## BRIEF
Reproduce the lines starting at the line that contains "The image size is (640, 480)." and ending at the line that contains "The image size is (1080, 518).", both included, and leave the pictures out of your answer.
Top of RECORD EXCERPTS
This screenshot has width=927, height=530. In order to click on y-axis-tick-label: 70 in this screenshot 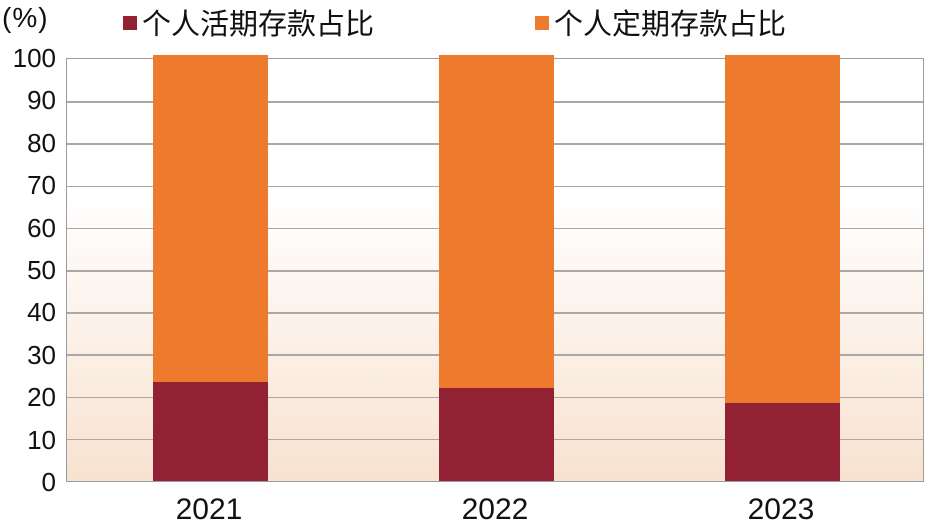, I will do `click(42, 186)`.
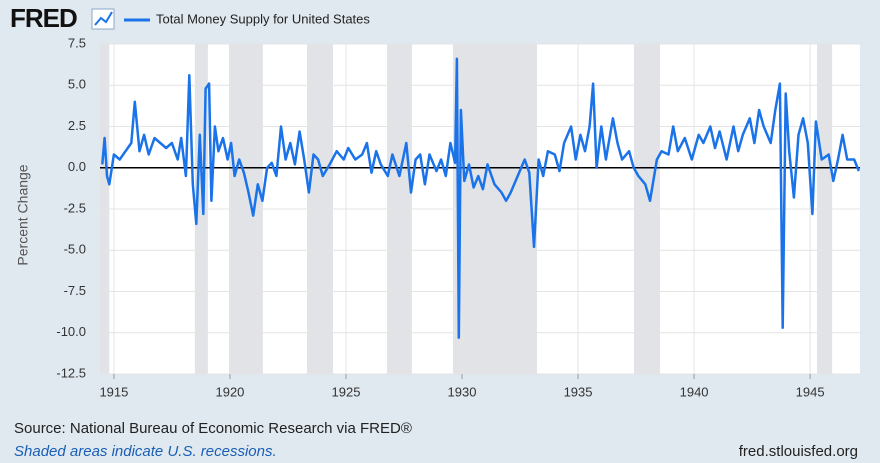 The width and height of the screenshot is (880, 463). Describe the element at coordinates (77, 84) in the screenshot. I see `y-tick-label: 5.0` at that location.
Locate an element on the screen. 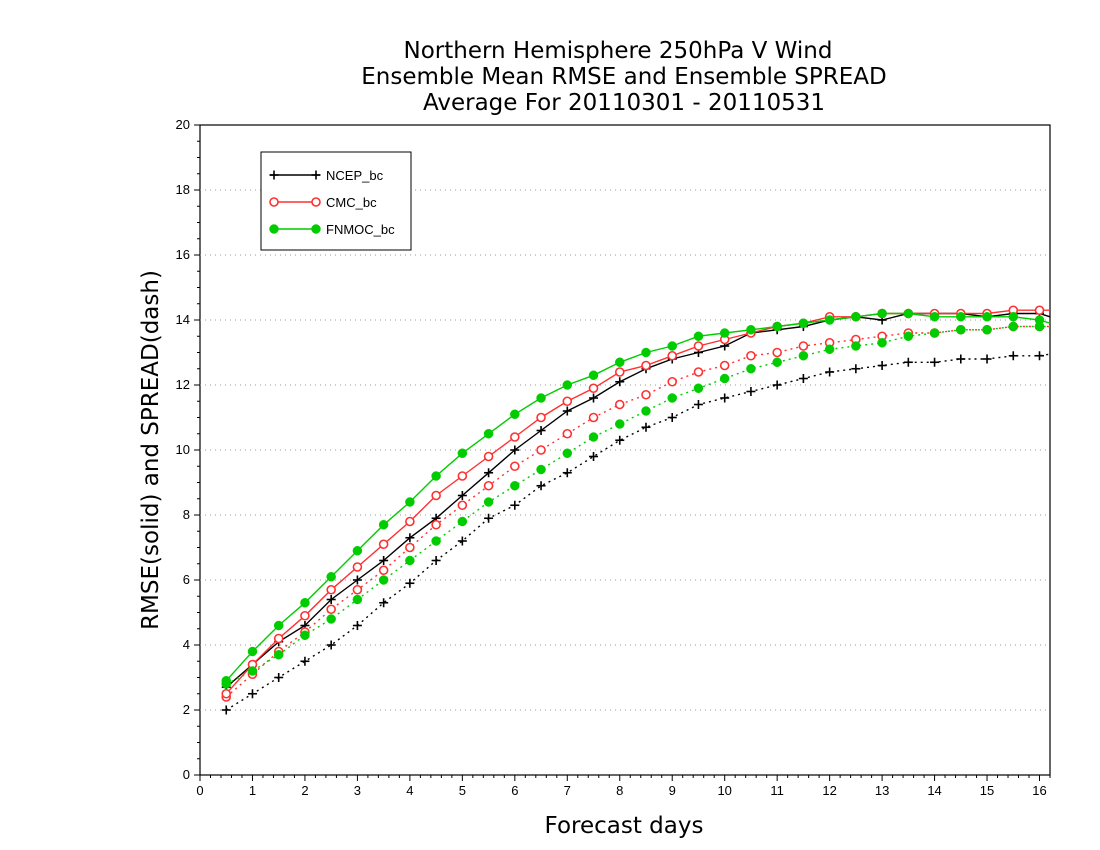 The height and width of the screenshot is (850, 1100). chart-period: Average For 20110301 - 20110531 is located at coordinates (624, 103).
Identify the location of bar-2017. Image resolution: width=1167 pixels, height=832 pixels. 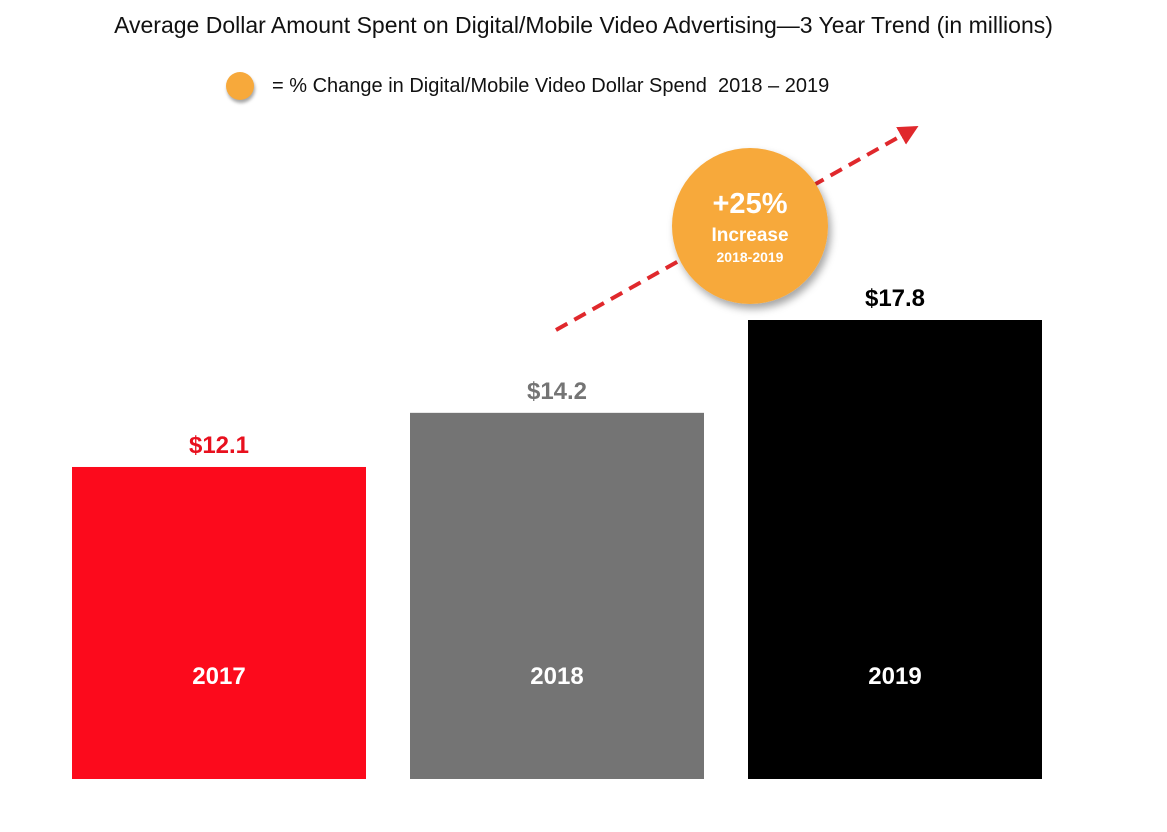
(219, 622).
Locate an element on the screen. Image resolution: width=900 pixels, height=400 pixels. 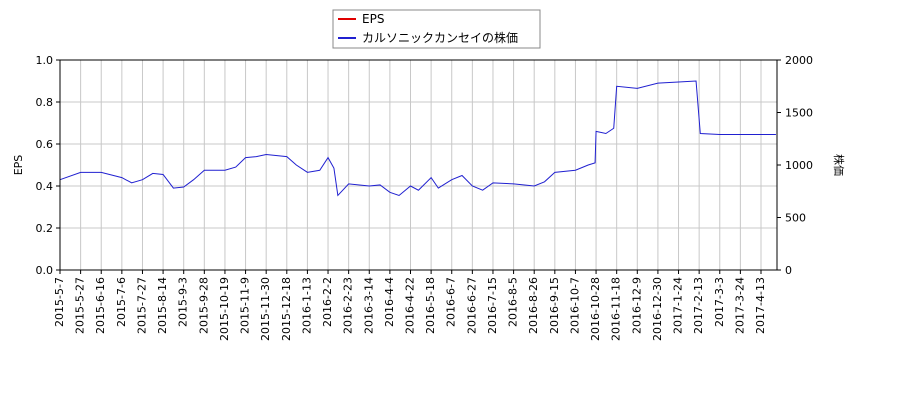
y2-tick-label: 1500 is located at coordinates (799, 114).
Bottom of RECORD EXCERPTS
Top of RECORD EXCERPTS
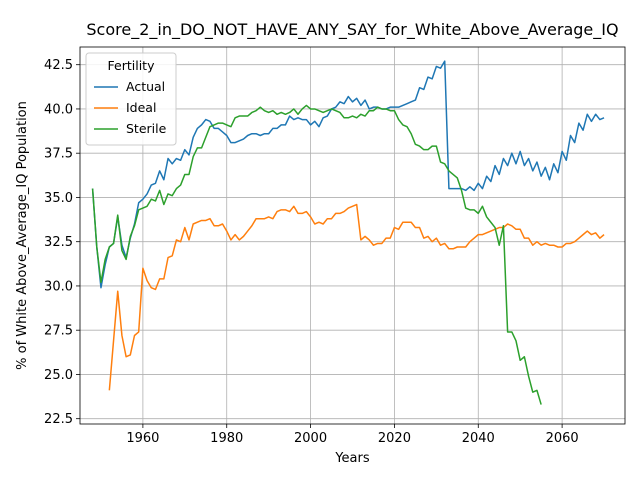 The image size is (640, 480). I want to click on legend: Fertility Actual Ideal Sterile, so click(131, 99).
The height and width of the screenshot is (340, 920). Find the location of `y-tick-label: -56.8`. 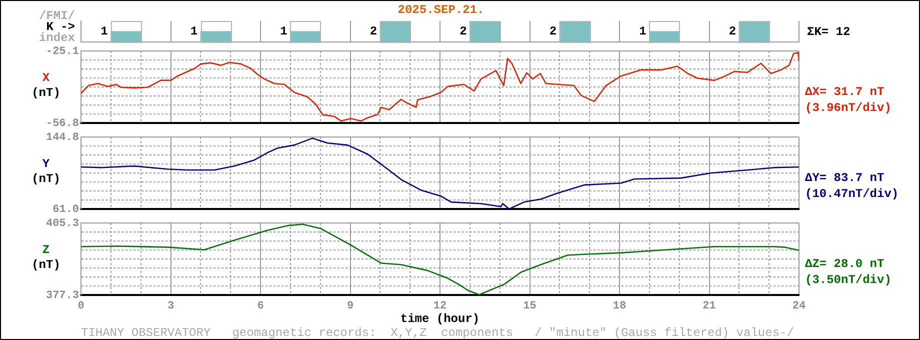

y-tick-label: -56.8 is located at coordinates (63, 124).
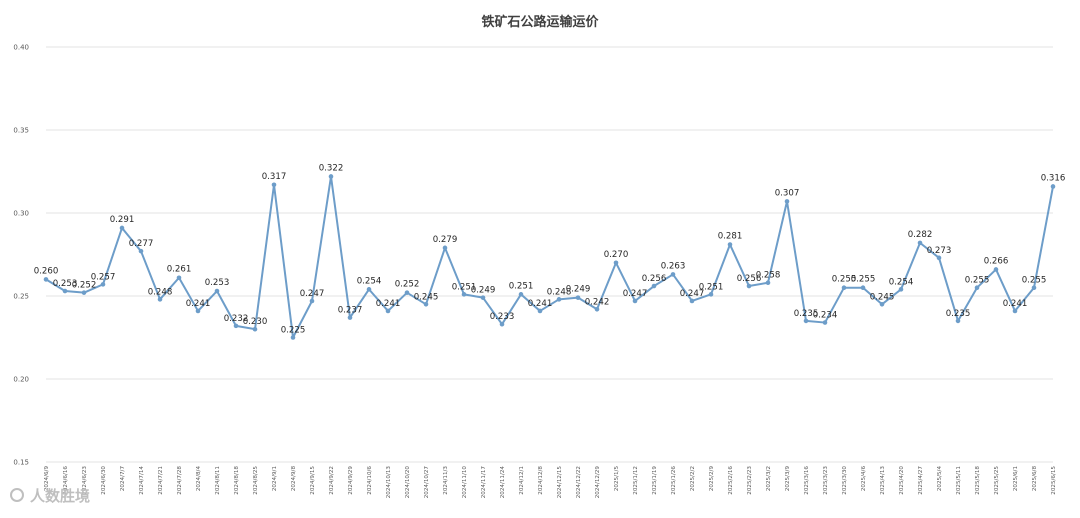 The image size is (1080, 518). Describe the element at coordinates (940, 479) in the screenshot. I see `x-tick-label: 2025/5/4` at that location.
Bottom of RECORD EXCERPTS
Top of RECORD EXCERPTS
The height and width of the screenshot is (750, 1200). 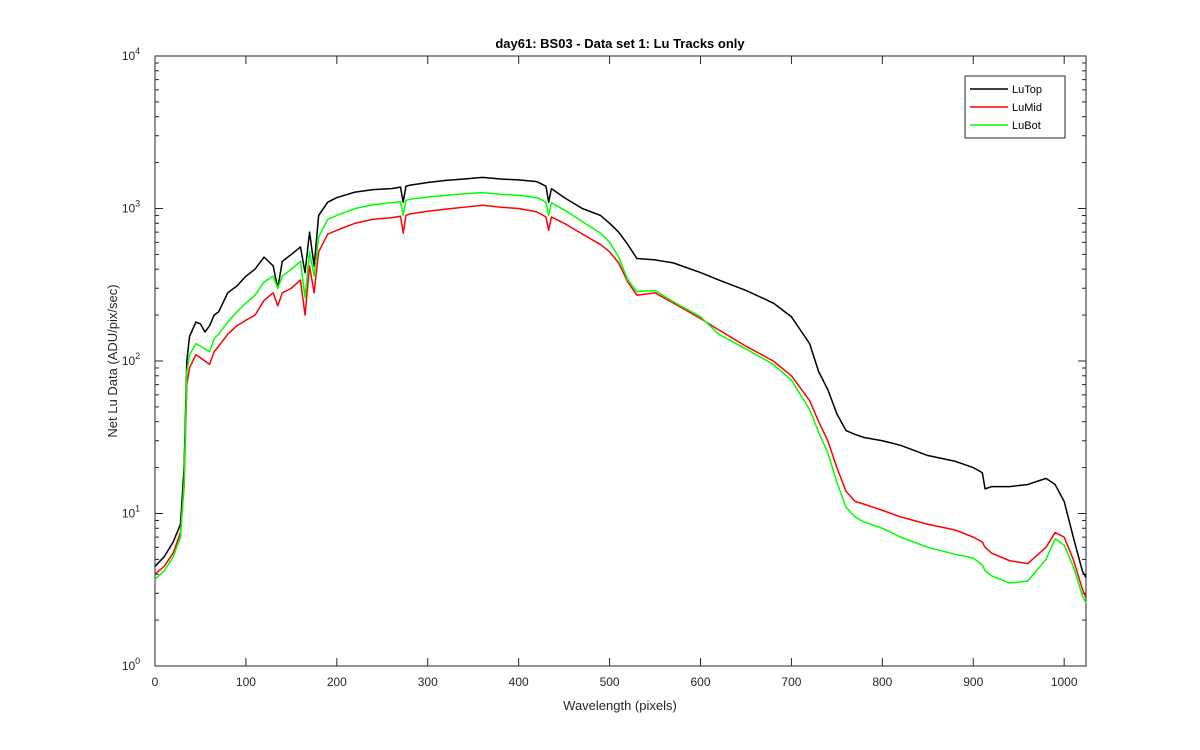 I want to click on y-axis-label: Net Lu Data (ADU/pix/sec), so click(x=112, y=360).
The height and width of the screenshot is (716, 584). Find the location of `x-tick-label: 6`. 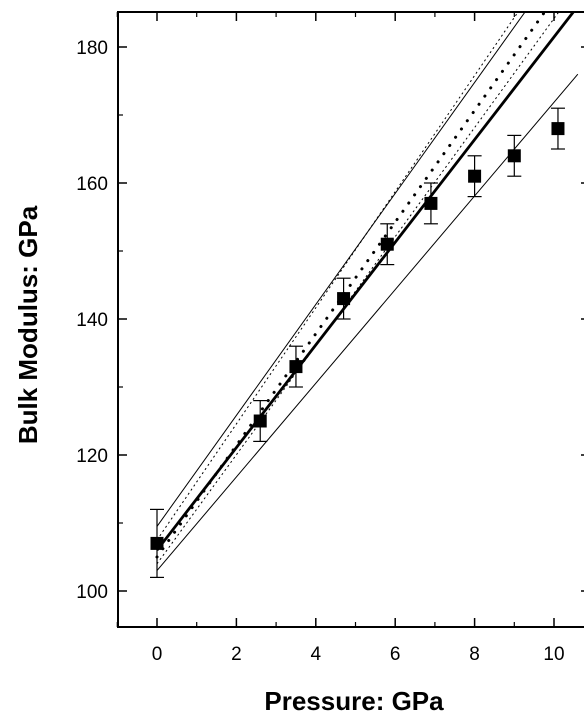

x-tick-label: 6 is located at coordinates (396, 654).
Bottom of RECORD EXCERPTS
## OUTPUT OF THE EXERCISE
 The image size is (640, 480). I want to click on legend: Fertility Actual Ideal Sterile, so click(131, 99).
The height and width of the screenshot is (340, 920). Find the location of `y-tick-label: -56.8`. 

y-tick-label: -56.8 is located at coordinates (63, 124).
 The image size is (1080, 518). Describe the element at coordinates (940, 479) in the screenshot. I see `x-tick-label: 2025/5/4` at that location.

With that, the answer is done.